Back in 2012, as hurricane Sandy slammed into the east coast darkening swaths of the northeastern population for days, microgrids were integral to keeping the lights on for some residents in Maryland, New Jersey, and Manhattan, thereby demonstrating its robustness during times of disaster. Following the example of these communities, other states like Connecticut immediately began deploying a statewide microgrid program to ensure that power is maintained in the event of a blackout or natural disaster. PREPA, therefore, needs to alter the way in which they plan for such disasters because grid resiliency can be a matter of life and death. On the island, diesel generators are promoted as a backup source of power during emergency situations. However, what Maria has demonstrated is that during such crises, diesel reserves could dwindle and generators could become inundated resulting in a complete cessation of services from critical infrastructure assets such as 911 call centers, emergency shelters, hospitals, and telecommunication facilities. Microgrids, especially those powered by renewables, would bridge that gap keeping such critical facilities energized even if the surrounding grid is down.

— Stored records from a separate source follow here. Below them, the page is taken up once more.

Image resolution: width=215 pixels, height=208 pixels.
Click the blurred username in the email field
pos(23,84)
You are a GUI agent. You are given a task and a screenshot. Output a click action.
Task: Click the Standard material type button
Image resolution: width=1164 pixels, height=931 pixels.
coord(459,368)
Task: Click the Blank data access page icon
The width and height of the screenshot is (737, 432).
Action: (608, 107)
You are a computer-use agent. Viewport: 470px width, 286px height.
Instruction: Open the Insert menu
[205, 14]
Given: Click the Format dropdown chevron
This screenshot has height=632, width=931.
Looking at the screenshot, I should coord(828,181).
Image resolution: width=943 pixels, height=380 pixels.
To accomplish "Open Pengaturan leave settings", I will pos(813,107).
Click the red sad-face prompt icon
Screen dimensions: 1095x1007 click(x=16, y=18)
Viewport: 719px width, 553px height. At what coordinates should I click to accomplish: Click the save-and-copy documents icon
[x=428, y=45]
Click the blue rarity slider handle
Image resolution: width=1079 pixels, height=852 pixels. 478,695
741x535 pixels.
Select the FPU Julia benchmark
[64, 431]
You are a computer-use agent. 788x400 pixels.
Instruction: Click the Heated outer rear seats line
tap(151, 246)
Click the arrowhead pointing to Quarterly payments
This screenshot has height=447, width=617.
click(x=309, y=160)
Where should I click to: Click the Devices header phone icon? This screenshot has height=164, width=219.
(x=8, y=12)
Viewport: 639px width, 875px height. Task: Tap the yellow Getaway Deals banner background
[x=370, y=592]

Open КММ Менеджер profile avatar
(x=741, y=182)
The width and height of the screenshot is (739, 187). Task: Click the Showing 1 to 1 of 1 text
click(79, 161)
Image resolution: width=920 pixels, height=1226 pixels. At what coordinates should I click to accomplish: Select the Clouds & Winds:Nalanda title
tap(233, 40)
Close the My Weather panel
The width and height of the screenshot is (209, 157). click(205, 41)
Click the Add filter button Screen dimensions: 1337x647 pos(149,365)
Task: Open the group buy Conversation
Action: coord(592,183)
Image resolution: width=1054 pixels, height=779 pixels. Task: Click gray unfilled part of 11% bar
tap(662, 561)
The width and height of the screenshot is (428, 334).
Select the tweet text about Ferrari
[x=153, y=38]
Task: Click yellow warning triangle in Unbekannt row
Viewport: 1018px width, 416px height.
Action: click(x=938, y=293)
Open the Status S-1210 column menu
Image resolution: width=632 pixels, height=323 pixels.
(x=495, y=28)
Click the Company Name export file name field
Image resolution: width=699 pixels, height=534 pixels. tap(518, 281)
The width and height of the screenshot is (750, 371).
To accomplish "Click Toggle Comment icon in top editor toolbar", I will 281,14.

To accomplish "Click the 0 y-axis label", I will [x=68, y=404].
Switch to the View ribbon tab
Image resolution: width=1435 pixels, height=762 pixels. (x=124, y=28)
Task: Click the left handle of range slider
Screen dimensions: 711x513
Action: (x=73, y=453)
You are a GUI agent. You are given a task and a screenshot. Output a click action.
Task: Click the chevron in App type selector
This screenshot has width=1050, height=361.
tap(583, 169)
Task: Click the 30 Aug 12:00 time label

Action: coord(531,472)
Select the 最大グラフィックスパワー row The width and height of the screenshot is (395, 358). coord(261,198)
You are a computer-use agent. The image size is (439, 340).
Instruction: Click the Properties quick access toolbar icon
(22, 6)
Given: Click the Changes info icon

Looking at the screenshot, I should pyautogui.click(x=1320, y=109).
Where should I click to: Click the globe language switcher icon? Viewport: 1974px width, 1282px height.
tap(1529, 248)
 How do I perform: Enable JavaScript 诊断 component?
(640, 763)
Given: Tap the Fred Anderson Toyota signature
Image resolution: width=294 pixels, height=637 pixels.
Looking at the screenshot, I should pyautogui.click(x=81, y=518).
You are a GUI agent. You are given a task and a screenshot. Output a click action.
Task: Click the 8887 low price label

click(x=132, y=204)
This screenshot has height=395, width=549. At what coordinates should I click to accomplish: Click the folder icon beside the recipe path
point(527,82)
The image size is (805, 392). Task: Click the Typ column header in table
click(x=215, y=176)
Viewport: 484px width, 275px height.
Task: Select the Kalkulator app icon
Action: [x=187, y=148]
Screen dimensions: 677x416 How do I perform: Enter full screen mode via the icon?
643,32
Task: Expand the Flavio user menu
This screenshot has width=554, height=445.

Microgrids can be Life Changing for Puerto Rico
Islands are low hanging fruit for microgrids and with the right enabling factors Puerto Rico would make one of the best locales for deploying such technologies capable of functioning continually under natural disaster conditions or fulfilling everyday energy needs. Currently, fossil fuel products drive electricity generation in Puerto Rico and renewable power continues to be an underdeveloped area (Figure 1). The island’s 98 percent reliance on petroleum-based resources makes them subject to supply interruptions, reduced energy security, inflated transport costs, and high retail electricity prices—almost three times the cost per kWh than mainland USA. Island markets—e.g. Necker Island (BVI) just 128 miles from Puerto Rico—therefore lend themselves more readily to distributed renewable energy generation as well as microgrids since their costs relative to traditional fossil fuels are significantly lower. Aside from the import costs of fuel, the smaller size, and population of Puerto Rico compared to the mainland it is harder to achieve the economies of scale from market interconnections that residents of the contiguous states enjoy. Puerto Rico’s recovery will likely depend heavily on federal aid and on improving the island’s grid, and the latter of will require investments in infrastructure to support distributed energy resource technologies. In the short term, as a form of disaster relief financing, FEMA will be responsible for coordinating efforts to rebuild any infrastructure that was destroyed. However, given the previous state of the island’s power grid, it would be unwise for FEMA to finance any grid-based reconstruction efforts that fail to properly account for environmental risks. Microgrids could offer a solution to this problem, and potentially lessen future disaster costs.
For an island like Puerto Rico, microgrids could driving force behind lower costs, better resiliency, and relief for future hurricane victims. Investing in microgrids in Puerto Rico would help in supporting its long-term energy needs. Given the widespread extent of Maria’s destruction, PREPA cannot afford to make the same mistake twice as the island prepares for its long-term reconstruction process.